I heard last night from a guy who attended a Manhattan research screening of Gaby Dellal and Nicole Beckwith‘s About Ray, a drama about a teenaged girl (Elle Fanning) looking to transgender into dude-ness. This is not about my guy’s opinion of the film but the opinion of an outraged transgender person who posted on Tumblr. [See below.] His/her view is that it’s “transphobic” for Dellal to have cast Fanning as the transitioning teen. That’s because Fanning is cisgender, a term that basically means being comfortable with how you were naturally born. It also means anyone who hails from a slightly larger group than the 96.2% of the U.S. population that doesn’t identify as LGBT. Apparently the only acceptable casting would have been a transgender boy. In Tumblr guy/girl’s eyes, the Fanning casting is equivalent to John Ford having chosen Henry Brandon to play “Scar” in The Searchers. He/she also mocks Dellal’s explanations for why she cast an actress and why she cast Fanning, and states that “this movie is not for trans people but for cis people who pretend to care.”

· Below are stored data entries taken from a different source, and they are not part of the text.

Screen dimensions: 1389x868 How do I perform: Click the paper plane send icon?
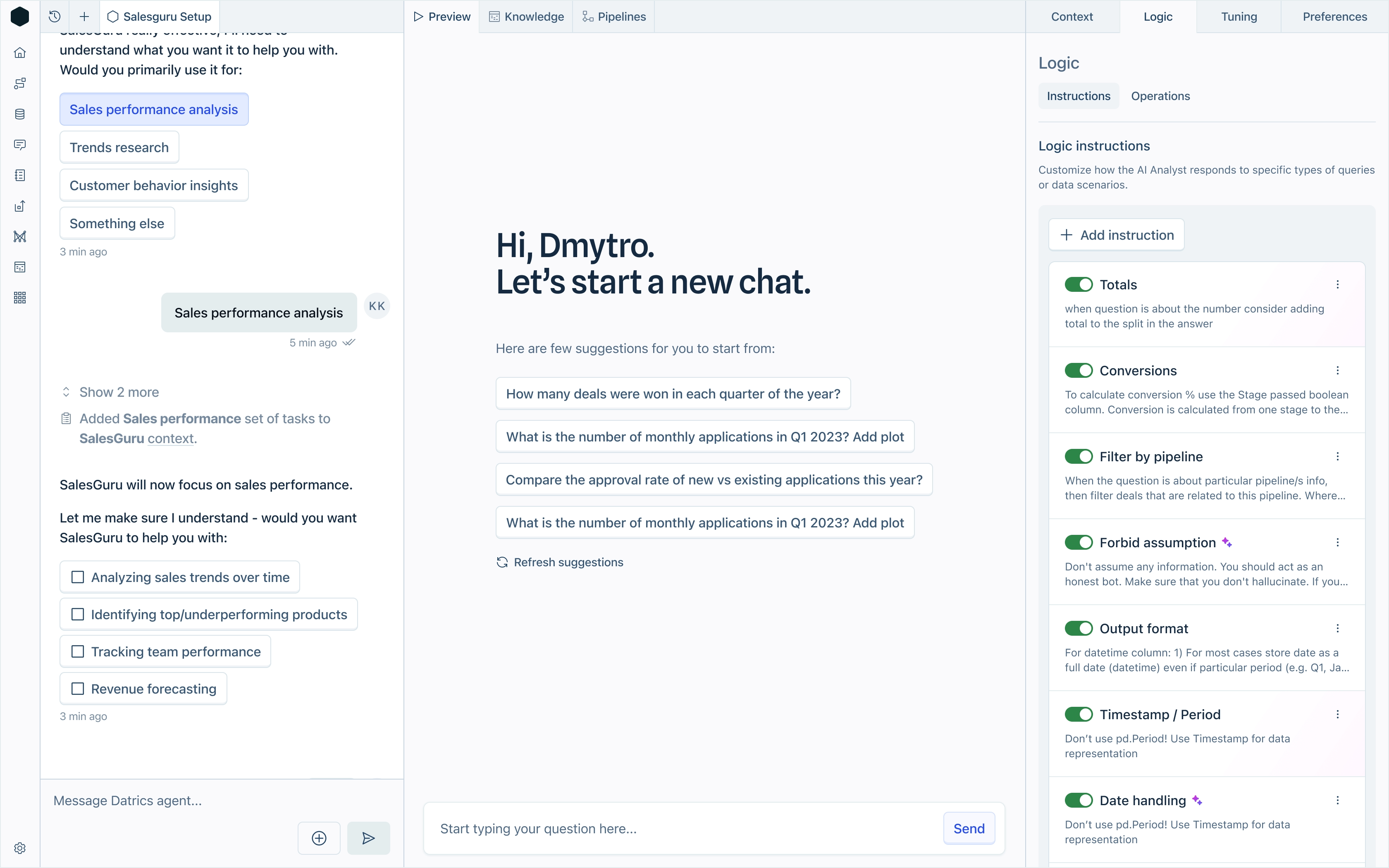click(368, 838)
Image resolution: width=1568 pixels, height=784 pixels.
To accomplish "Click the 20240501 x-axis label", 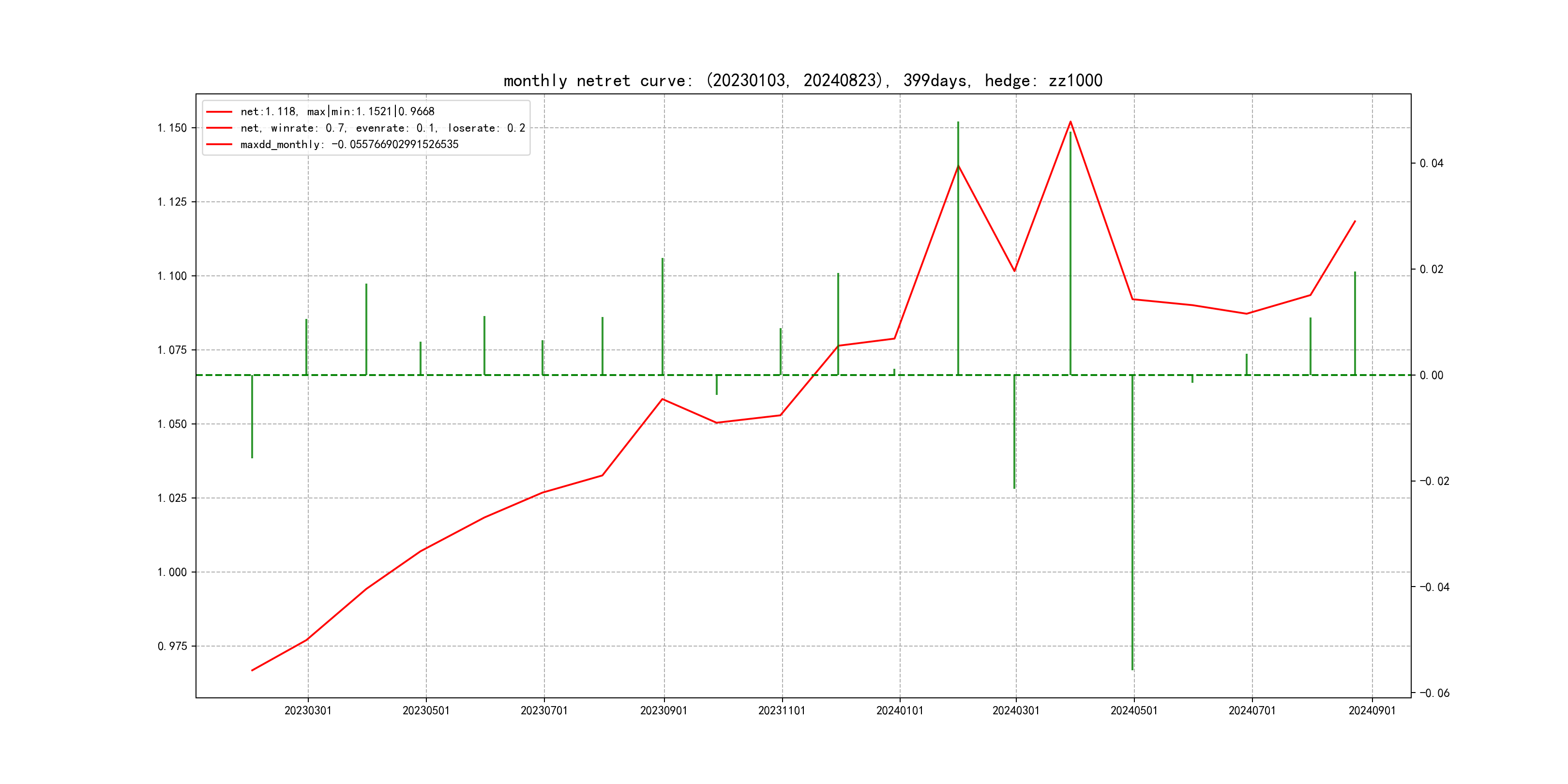I will coord(1134,710).
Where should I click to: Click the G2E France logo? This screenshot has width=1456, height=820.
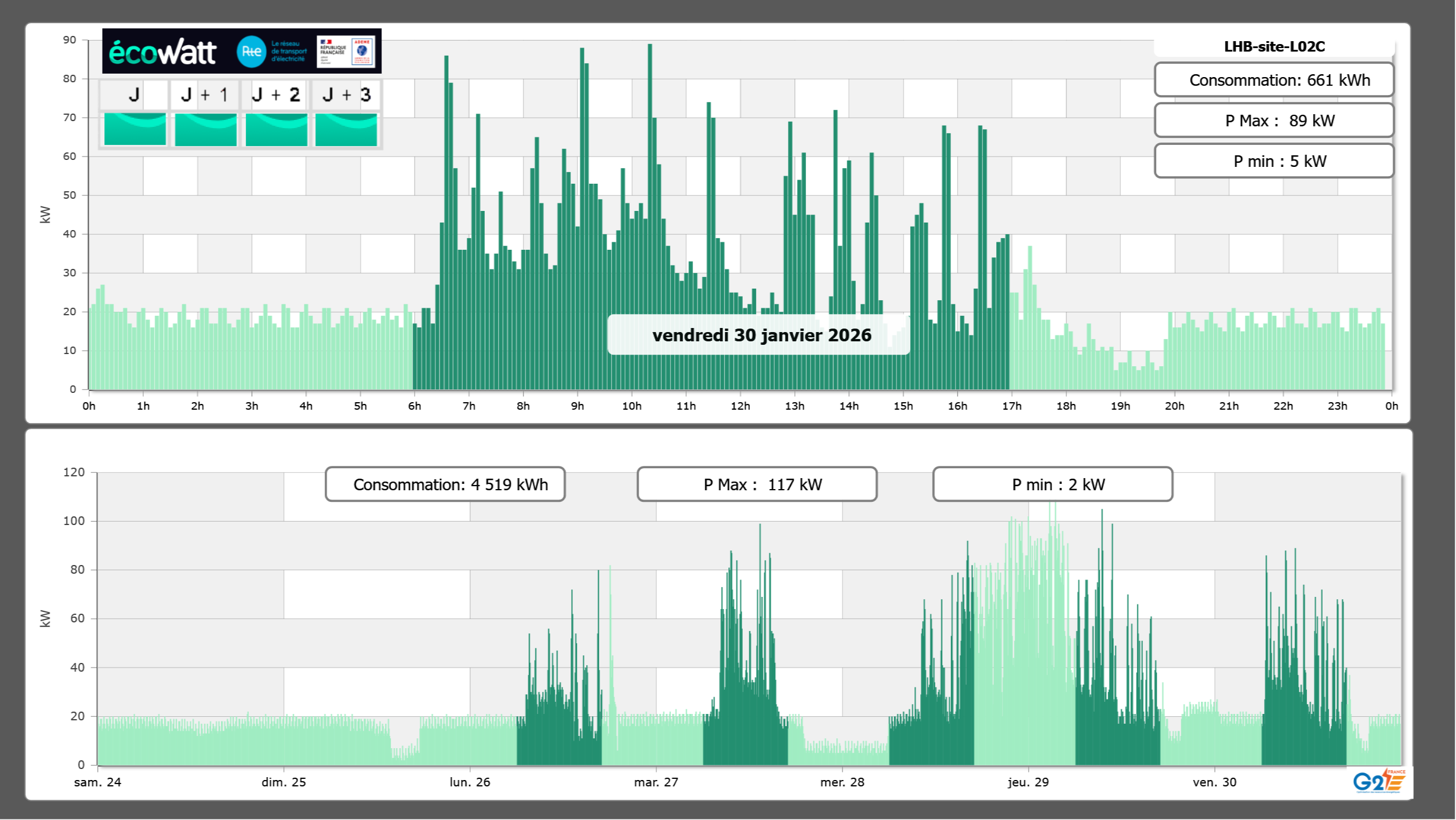point(1378,781)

Respect and compassion for the LGBT community is, of course, de rigeur for anyone with a heart and a brain, but identifying every non-transgender straight person in the world (i.e., everyone except for an undetermined fraction of 3.8% of the population that identifies as LGBT) as “cisgender” strikes me as a bit forced. A certain militancy or hyper-sensitivity from anyone representing a discriminated minority is to be expected and is totally cool and understood, but you also have to take a breath from time to time. There’s a special kind of oxygen on the planet Transneptune that’s a little different from the oxygen on planet Earth.
About Ray costars Naomi Watts, Susan Sarandon, Tate Donovan and Sam Trammell. The Weinstein Co. release will screen at the Toronto Film Festival before opening on 9.18.